* ACTIVITY
Would you retype all of these records exactly?

Saved entries
· · · · · · ·

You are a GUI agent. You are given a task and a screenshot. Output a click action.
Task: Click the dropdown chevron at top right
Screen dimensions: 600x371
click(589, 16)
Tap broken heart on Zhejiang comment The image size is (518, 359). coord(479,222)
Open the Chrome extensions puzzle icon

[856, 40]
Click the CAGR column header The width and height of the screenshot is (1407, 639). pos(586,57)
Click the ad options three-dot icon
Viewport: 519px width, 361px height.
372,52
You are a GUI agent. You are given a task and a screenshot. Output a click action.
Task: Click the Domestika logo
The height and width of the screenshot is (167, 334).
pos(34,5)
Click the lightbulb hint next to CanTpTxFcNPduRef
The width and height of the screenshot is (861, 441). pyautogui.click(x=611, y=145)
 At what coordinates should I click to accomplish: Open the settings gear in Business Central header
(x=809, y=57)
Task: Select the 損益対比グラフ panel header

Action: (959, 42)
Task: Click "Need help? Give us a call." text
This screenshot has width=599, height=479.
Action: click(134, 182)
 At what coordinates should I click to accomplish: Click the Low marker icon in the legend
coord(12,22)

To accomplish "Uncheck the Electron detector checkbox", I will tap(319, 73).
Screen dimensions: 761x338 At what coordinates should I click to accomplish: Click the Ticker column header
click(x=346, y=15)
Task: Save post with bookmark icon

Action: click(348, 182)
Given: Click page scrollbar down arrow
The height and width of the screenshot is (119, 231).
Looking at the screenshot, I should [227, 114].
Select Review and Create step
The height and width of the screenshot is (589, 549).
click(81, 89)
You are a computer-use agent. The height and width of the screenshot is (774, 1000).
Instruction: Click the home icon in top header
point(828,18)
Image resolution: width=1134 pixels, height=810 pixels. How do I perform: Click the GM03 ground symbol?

· · · · · · ·

* REPLY TO THE EXERCISE
You are a GUI agent. You are given a task and a screenshot. Output a click action.
Task: Click the dropdown chevron at top right
Screen dimensions: 600x371
click(589, 16)
Tap broken heart on Zhejiang comment The image size is (518, 359). coord(479,222)
Open the Chrome extensions puzzle icon

[856, 40]
Click the CAGR column header The width and height of the screenshot is (1407, 639). pos(586,57)
Click the ad options three-dot icon
Viewport: 519px width, 361px height.
372,52
You are a GUI agent. You are given a task and a screenshot. Output a click action.
Task: Click the Domestika logo
The height and width of the screenshot is (167, 334).
pos(34,5)
Click the lightbulb hint next to CanTpTxFcNPduRef
The width and height of the screenshot is (861, 441). pyautogui.click(x=611, y=145)
 At what coordinates should I click to accomplish: Open the settings gear in Business Central header
(x=809, y=57)
Task: Select the 損益対比グラフ panel header

Action: (959, 42)
Task: Click "Need help? Give us a call." text
This screenshot has width=599, height=479.
Action: click(134, 182)
 At what coordinates should I click to accomplish: Click the Low marker icon in the legend
coord(12,22)

To accomplish "Uncheck the Electron detector checkbox", I will tap(319, 73).
Screen dimensions: 761x338 At what coordinates should I click to accomplish: Click the Ticker column header
click(x=346, y=15)
Task: Save post with bookmark icon

Action: click(348, 182)
Given: Click page scrollbar down arrow
The height and width of the screenshot is (119, 231).
Looking at the screenshot, I should [227, 114].
Select Review and Create step
The height and width of the screenshot is (589, 549).
click(81, 89)
You are a computer-use agent. The height and width of the screenshot is (774, 1000).
Instruction: Click the home icon in top header
point(828,18)
Image resolution: width=1134 pixels, height=810 pixels. How do I perform: Click the GM03 ground symbol?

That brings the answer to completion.